1.需求描述
將a表的數據與b表的兩個字段進行關聯,輸出結果
a表數據約24億條
b表數據約30萬條
2.優化效果
優化后執行時間從數天減少到數分鍾
3.資源配置
spark 1.4.1
200core,600G RAM
4.代碼簡化版(優化前)
sqlContext.sql("name,ip1,ip2 as ip from table_A where name is not null and ip2 is not null or ip2 is not null) group by name,ip1,ip2").registerTempTable("a") sqlContext.read.parquet("table_B").registerTempTable("b") sqlContext.sql(''' select ip, count(1) as cnt from (select bb.ip as ip, aa.name as name from (select * from b where ip != '')bb left join (select * from a)aa on (bb.ip=aa.ip2 or bb.ip=aa.ip1) group by bb.ip, aa.name) group by ip ''').write.json("result")
5.代碼簡化版(優化后)
后來經過排查發現是使用or語句導致的運行緩慢,於是將兩個條件查詢注冊成兩張表,然后union成一張表,union操作其實只是合並兩個rdd的分區,基本沒有什么開銷。
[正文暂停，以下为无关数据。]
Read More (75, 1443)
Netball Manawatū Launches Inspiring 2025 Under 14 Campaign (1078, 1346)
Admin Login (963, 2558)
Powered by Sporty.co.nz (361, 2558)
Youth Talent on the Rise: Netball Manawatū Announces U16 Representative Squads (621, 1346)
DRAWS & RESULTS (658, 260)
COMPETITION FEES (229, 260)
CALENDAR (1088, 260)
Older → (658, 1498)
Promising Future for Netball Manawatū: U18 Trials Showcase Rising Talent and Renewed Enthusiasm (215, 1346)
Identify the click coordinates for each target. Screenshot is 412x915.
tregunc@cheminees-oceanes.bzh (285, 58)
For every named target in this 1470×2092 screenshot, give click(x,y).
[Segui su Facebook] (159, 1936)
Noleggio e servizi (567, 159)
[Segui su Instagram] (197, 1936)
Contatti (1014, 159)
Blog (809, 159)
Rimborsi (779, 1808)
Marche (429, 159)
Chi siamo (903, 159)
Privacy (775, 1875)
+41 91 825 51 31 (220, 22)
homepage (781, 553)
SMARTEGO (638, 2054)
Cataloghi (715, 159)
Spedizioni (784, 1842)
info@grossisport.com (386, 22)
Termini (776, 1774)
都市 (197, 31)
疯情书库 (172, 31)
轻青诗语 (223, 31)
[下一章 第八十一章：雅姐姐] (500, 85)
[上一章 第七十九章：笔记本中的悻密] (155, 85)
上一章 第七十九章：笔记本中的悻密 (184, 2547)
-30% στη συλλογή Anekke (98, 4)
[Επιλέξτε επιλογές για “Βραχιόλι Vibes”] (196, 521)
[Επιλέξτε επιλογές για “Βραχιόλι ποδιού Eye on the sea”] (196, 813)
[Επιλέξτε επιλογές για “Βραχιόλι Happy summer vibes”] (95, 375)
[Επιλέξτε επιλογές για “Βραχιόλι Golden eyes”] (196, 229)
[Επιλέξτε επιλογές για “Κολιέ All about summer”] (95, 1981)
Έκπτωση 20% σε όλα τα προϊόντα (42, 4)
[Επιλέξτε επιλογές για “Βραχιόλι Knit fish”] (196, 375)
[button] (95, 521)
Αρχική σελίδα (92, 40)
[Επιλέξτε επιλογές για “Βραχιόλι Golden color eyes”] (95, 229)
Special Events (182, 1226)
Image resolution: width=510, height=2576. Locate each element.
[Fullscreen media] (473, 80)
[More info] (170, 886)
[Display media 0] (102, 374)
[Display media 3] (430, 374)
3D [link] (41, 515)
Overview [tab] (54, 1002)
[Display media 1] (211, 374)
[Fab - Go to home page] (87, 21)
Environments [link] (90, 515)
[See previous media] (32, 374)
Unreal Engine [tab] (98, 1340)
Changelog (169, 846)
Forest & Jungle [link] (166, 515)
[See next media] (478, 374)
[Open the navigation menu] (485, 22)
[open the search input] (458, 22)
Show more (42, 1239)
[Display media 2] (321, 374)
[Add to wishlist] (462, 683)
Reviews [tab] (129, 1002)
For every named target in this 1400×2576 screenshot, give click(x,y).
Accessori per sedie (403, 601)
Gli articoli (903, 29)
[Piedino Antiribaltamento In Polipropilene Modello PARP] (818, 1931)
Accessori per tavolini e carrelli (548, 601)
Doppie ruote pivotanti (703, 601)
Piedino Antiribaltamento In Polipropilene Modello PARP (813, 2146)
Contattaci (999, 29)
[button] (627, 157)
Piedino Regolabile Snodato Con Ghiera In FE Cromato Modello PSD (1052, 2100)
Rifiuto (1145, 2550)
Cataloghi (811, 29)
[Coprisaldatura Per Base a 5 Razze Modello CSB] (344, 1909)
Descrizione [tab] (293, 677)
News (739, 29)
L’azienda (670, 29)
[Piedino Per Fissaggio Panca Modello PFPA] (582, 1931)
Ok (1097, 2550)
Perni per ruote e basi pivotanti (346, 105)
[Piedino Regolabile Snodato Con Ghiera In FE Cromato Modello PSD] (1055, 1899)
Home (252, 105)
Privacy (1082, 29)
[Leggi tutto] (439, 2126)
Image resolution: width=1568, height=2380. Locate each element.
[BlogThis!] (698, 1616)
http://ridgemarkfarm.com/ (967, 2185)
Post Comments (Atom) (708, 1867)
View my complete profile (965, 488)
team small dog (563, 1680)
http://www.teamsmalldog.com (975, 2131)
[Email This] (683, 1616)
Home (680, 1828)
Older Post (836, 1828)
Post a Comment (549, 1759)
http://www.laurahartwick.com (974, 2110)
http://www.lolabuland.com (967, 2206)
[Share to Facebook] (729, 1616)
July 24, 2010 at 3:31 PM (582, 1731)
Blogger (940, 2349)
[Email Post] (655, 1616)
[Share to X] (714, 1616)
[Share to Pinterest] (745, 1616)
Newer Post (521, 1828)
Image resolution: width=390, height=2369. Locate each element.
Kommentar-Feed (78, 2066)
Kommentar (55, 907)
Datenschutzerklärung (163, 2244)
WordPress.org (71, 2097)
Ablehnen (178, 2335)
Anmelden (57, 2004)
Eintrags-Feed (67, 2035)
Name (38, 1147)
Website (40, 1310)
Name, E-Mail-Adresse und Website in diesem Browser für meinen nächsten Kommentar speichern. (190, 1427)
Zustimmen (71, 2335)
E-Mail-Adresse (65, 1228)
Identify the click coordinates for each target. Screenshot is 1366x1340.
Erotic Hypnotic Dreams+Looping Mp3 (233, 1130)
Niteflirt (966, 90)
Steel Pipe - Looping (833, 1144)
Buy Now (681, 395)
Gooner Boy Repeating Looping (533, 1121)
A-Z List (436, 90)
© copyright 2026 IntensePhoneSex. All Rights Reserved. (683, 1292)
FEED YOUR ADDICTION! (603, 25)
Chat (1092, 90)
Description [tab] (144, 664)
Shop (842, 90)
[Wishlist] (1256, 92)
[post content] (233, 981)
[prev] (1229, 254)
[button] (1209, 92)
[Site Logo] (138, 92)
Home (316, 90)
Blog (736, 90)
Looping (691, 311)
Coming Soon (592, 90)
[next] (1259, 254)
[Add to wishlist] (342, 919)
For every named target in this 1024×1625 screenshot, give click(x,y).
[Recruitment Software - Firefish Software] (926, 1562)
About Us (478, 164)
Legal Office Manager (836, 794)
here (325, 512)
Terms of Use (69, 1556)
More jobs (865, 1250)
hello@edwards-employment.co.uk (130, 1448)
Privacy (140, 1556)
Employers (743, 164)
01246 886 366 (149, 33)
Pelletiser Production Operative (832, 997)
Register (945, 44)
然后在對這張表進行關聯操作
代碼如下:
//查詢出需要的字段並進行緩存,因為下面要查詢2次
sqlContext.sql("CACHE TABLE all AS select name,ip1,ip2 from table_A where name is not null and (ip1 is not null or ip2 is not null) group by name,ip1,ip2") sqlContext.sql("select name,ip1 from all group by name,ip1").registerTempTable("temp1") sqlContext.sql("select name,ip2 from all group by name,ip2").registerTempTable("temp2") sqlContext.sql("select name,ip from (select * from temp1 union all select * from temp2)a group by name,ip").registerTempTable("a") sqlContext.read.parquet("table_B").registerTempTable("b") sqlContext.sql(''' select ip, count(1) as cnt from (select bb.ip as ip, aa.name as name from (select * from b where ip != '')bb left join (select * from a)aa on bb.ip=aa.ip group by bb.ip, aa.name) group by ip ''').write.json("result")